→ **Objective**: Count the lines of the material below that contain the word "dimensions", matching case exactly, and give only the number.

→ **Task material**:
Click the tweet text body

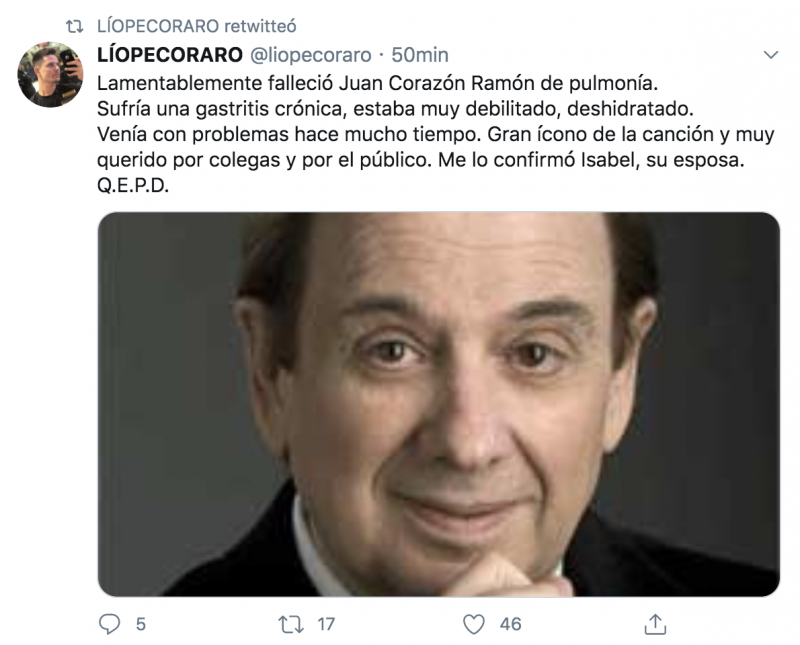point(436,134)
...
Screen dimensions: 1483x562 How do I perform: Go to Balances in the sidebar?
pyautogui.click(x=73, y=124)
==
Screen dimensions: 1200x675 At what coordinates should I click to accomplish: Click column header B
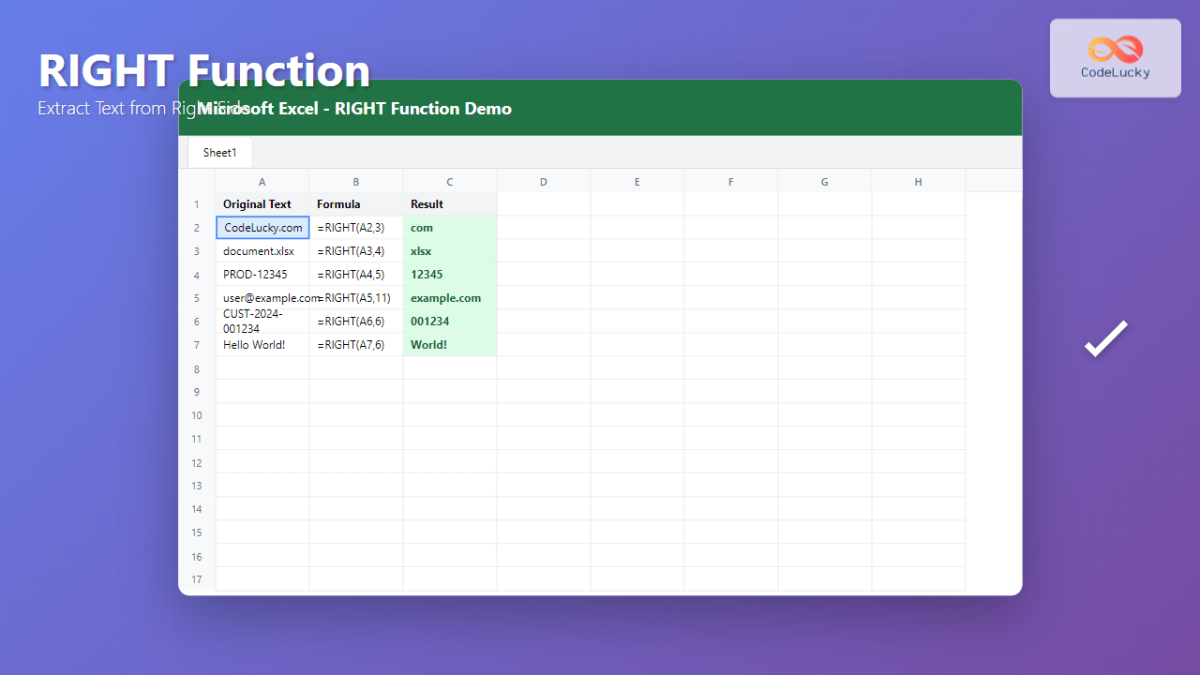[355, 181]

→ **Finished task**: 2